Similarly, in the specific context of the career offender provision, Congress specifically delineated the types of individuals and conduct which should be a part of the career offender provision. 28 U.S.C. § 994(h). Moreover, with respect to prior controlled substance offenses, the commentary to section 4B1.2 of the Sentencing Guidelines is explicit and specific. Application note number 2 to section 4B1.2 provides:
“Controlled substance offense” includes any federal or state offense that is substantially similar to any of those listed in subsection (2) of the guideline. These offenses include manufacturing, importing, distributing dispensing, or possessing with intent to manufacture, import, distribute, or dispense, a controlled substance (or a counterfeit substance). This definition also includes aiding and abetting, conspiring, or attempting to commit such offenses, and other offenses that are substantially equivalent to the offenses listed.
Subsection (2) of section 3B1.2 provides: “The term ‘controlled substance offense’ as used in this provision means an offense identified in 21 U.S.C. §§ 841, 845b, 856, 952(a), 955, 955a, 959; and similar offenses.” Indeed, Congress amended 21 U.S.C. § 841 in 1984 to permit the enhancement of maximum penalties for controlled substance offenses to include a prior state felony drug conviction within the definition of a prior felony conviction. S.Rep.

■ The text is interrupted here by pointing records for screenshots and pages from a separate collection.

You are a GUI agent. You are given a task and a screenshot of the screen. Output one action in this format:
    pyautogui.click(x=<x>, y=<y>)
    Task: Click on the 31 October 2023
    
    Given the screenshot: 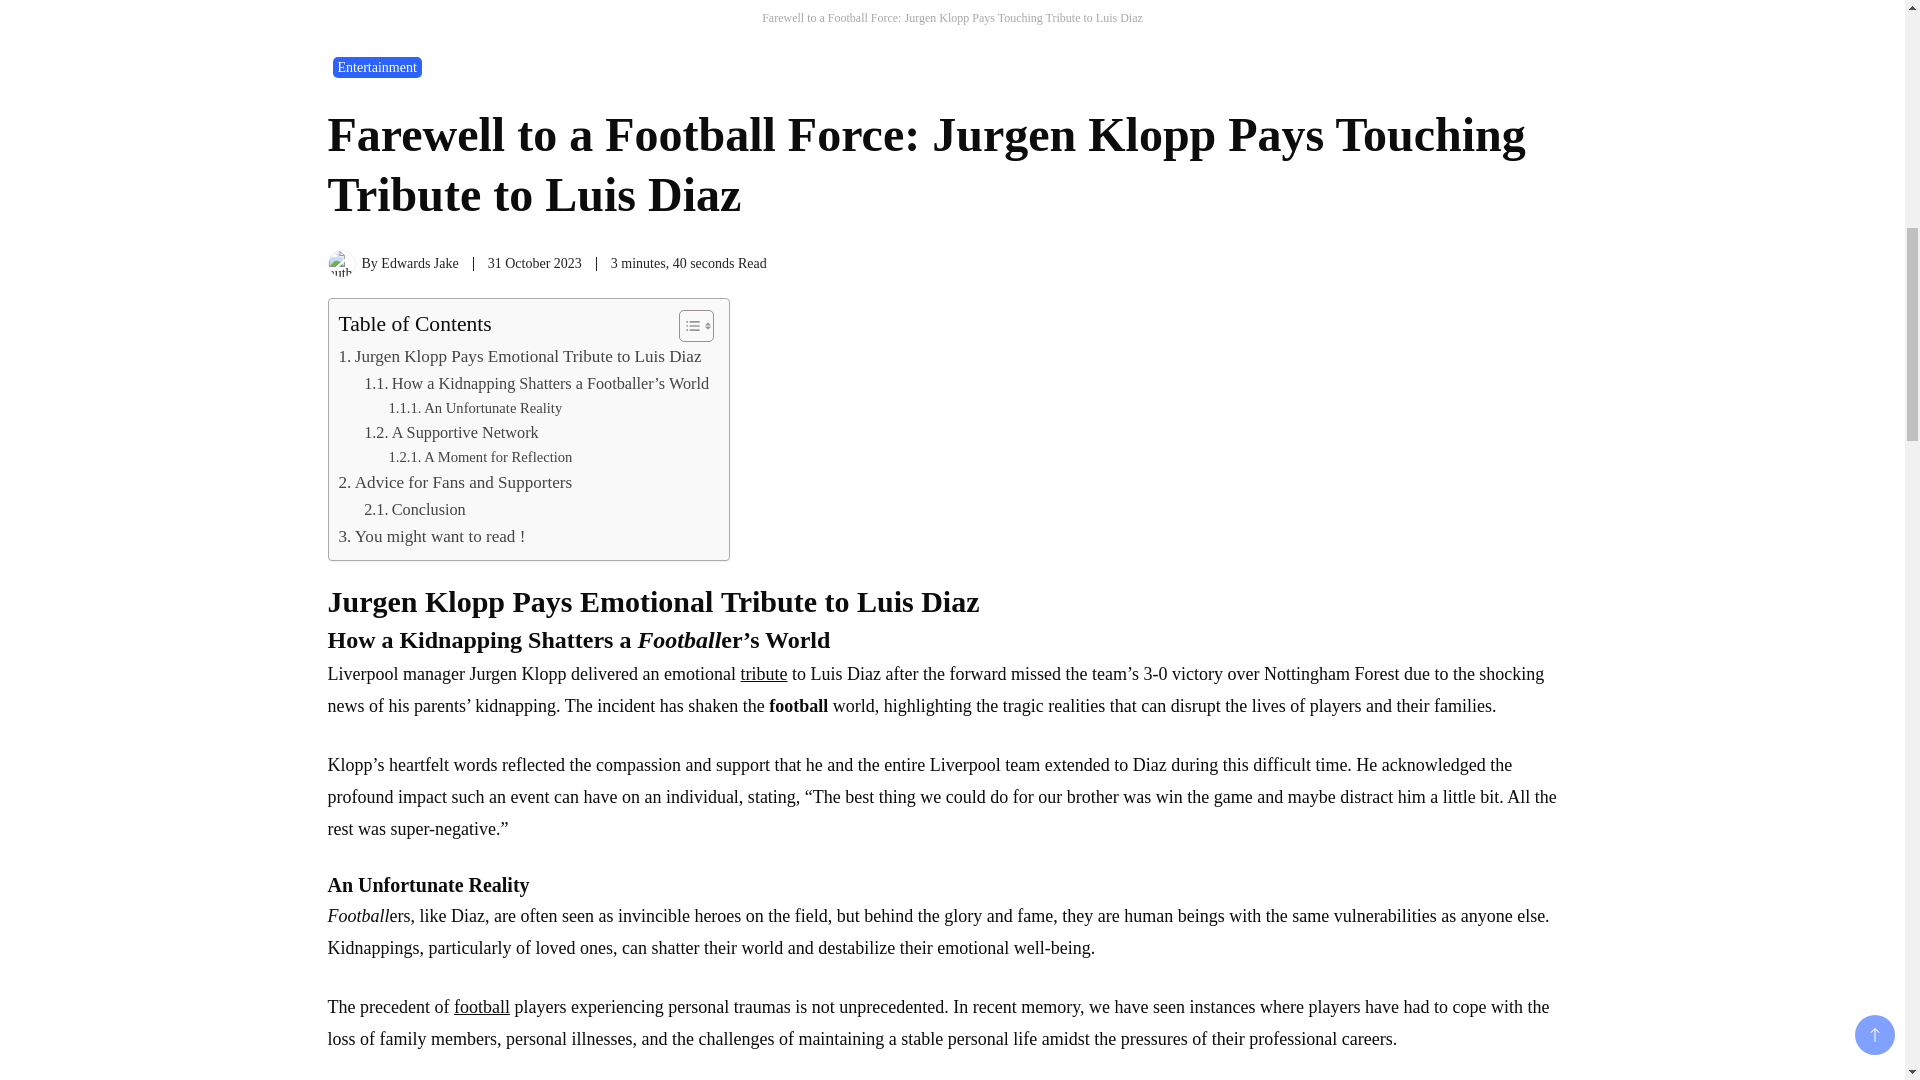 What is the action you would take?
    pyautogui.click(x=534, y=263)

No. 225, 98th Cong., 2d Sess., reprinted in 1984 U.S.Code Cong. & Admin.News 3182, 3440-41. “Thus, the career offender provision is well within the ‘intelligible principle’ requirement for permissible delegation of legislative power.” United States v. Belgard, 694 F.Supp. 1488, 1499 (D.Or.1988).
c. Use of Convictions Prior to November 1, 1987
Martinez-Ortega contends that application of the career offender provision was improper because the Sentencing Guidelines only apply to conduct occurring after November 1, 1987, and his prior convictions in 1985 and 1986 occurred prior to the effective date of the Sentencing Guide*561lines. This particular argument was not presented to the district Court. In any event, Congress did not intend for all criminals to start with a clean slate on November 1, 1987. On the contrary, Congress specifically mandated that the Sentencing Commission use prior convictions in determining career offender status of defendants and in otherwise determining a defendant’s criminal history for sentencing purposes. 28 U.S.C. § 994(h) and (i).
Ill
CONCLUSION
We remand the case to the district court with instructions that the district court vacate and stay the judgment of conviction on Count I or Count III and resentence, if necessary. The stay is to become permanent upon the completion of the sentence on the remaining count. The judgment of conviction on all other counts is affirmed.
. Congress subsequently amended 18 U.S.C. § 924(c), which proscribes use of a firearm or carrying a firearm during a felony, "with the express purpose of authorizing an additional sentence to that imposed for the underlying *560felony." United States v. Gonzalez, 800 F.2d 895, 898 (9th Cir.1986).